• Date and time: Wednesday 15 May 2024, 12.30pm to 2pm
  • Location: In-person and online
    CL/A/103 - Boardroom, Church Lane Building, Campus West, University of York (Map)
  • Audience: Open to staff, students (postgraduate researchers only)
  • Admission: Free admission, booking not required

Event details

This research examines whether and how Corporate Lean Programs (CLPs) can be adapted to respond to extreme disruption and crisis. We do this through study of the role and utility of an established CLP in a sector severely impacted by a crisis, healthcare. During the Covid-19 pandemic, using a combination of non-participant observation and semi-structured interviews, we studied five hospitals with established CLPs to understand if and if so, how each used the routines associated with the CLP in their efforts to manage the crisis.  We find all five organizations were using and adapting their CLP in similar ways. We propose three inter-related themes that explain how and why an established CLP enabled the five organizations to respond to the crisis. First, routines and practices that support distributed leadership, specifically daily management practices, increased in volume and spread to enable rapid decision-making, communication, and co-ordination of activity across all organizational levels to cope with high environmental uncertainty and change.

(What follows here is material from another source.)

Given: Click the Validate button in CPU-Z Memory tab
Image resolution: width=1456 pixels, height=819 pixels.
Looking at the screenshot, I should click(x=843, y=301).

We also found daily management practices provided a vital mechanism for embedding new members into teams as well as providing vital support for employee wellbeing. Second, the rapid reconfiguration of a centralized team of improvement specialists to work in more flexible and distributed ways supported the organization to adapt routines and practices in ways that maintained attention to structured problem-solving under severe-time pressure. Collectively, the increase in volume and spread of daily management practices coupled with increased visibility of a team of improvement specialists working in new agile ways, served to enhance legitimacy for lean-based expertise in ways that had not been achieved prior to the crisis. Third, our findings revealed routines and practices that support learning were retained during the crisis, reinforcing learning as a ‘second order’ capability enabling the organizational to reap the benefits of a CLP for the long term.